Part 3: The Phantom Read
Imagine your transaction retrieves rows filtered by some criteria. A phantom read occurs when your transaction retrieves rows using the same criteria and new rows are returned. In this case, either the new rows you see have been inserted or data has changed in existing rows such that these rows now meet the filter criteria. Either way these rows are new to you.
From ISO/ANSI: Process P1 reads the set of rows N that satisfy some search condition. Process P2 then executes statements that generate one or more rows that satisfy the search condition. If P1 repeats the query it obtains a different collection of rows.
It’s cheesy, but I use the following example as a mnemonic. Imagine there’s a database of pop culture, and that transactions can last years: Then we have
use PopCultureDb SELECT Name FROM CarModels WHERE Manufacturer = 'Rolls Royce' -- over 1925 -- query would give new row: "The Phantom I" SELECT Name FROM TonyAwards WHERE AwardName = 'Best Musical' -- over 1988 -- query would give new row: "Phantom of the Opera" SELECT Name FROM Movies WHERE SagaName = 'Star Wars' -- over 1999 -- query would give new row "Star Wars: Episode I - The Phantom Menace"
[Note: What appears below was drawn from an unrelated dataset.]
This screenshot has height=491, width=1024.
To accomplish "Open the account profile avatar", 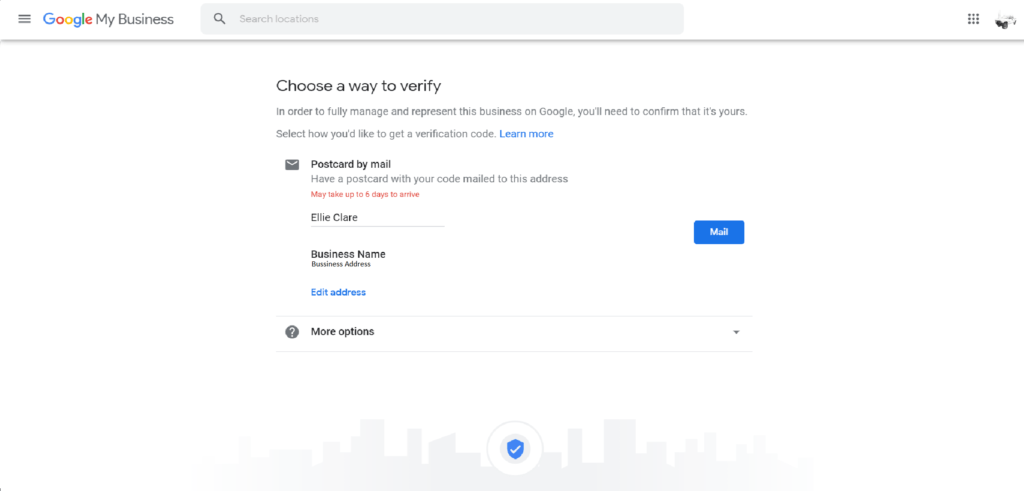I will point(1004,20).

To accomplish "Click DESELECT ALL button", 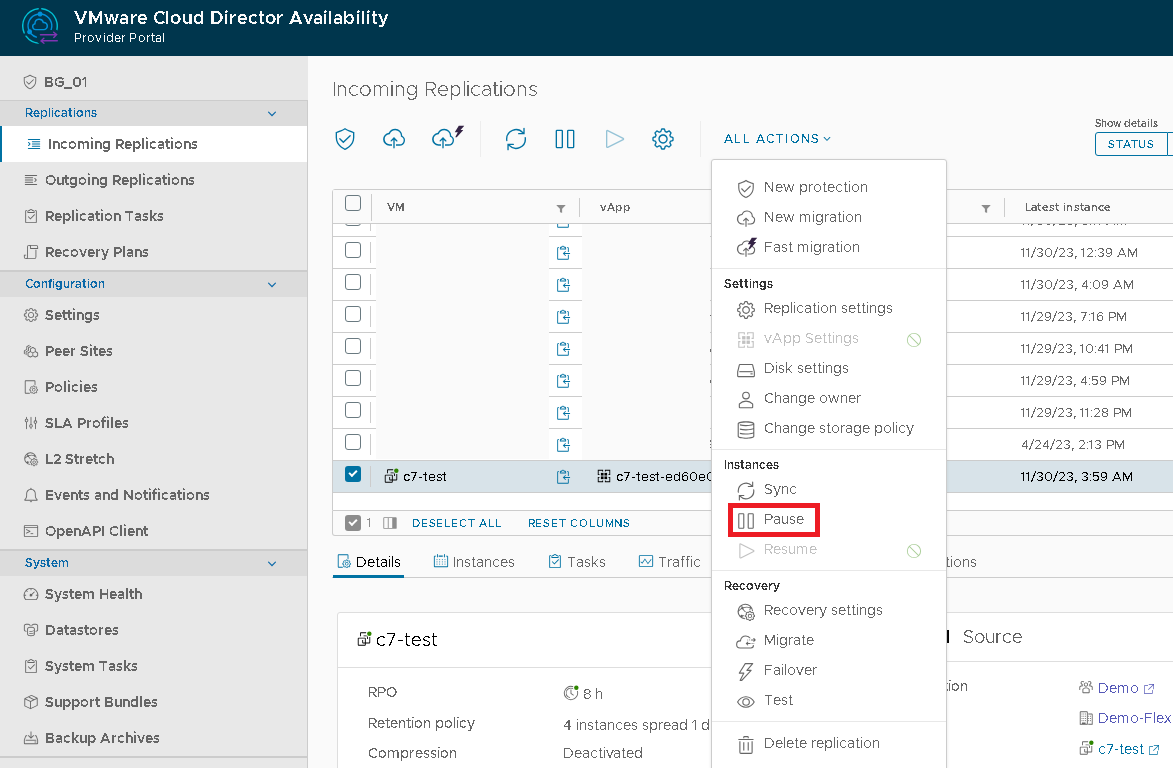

In each example if a transaction lasted over the years indicated, the new rows are examples of phantom reads.
Phantom Reads vs. Non-Repeatable Reads
So what’s the difference between phantom reads and non-repeatable reads? This can cause confusion sometimes. Because they both have the property that a repeated query returns results that are different. But the distinction between phantom reads and non-repeatable reads lies in how the query results are different.
- The Non-Repeatable Read is a phenomena specific to a read of a single row. When data has changed in this row, and the row is read again, the changed data is returned. This is a non-repeatable read.
So what about a change that affects multiple rows? This certainly seems like a phenomenon that applies to more than one row. But actually, I think of this as just a set of non-repeatable reads where each non-repeatable read still only affects one row.
- The Phantom Read is a phenomenon that deals with queries that return sets. The thing that’s changing in a phantom read is not the data in the rows; it’s the set membership that has changed. *
Isolation Levels that Experience Phantom Reads
Just like non-repeatable reads, the levels READ COMMITTED and READ UNCOMMITTED can experience phantom reads. But REPEATABLE READ can experience phantom reads too. In fact the only isolation level that avoids phantom reads is SERIALIZABLE (and SNAPSHOT, but I’ll get to that in part 4).
*-For rows that have been deleted, if a transaction reads them (or rather fails to read them) it would seem that this is both a non-repeatable read and a phantom read. But for the purposes of the ISO/ANSI standard it is in fact considered a non-repeatable read.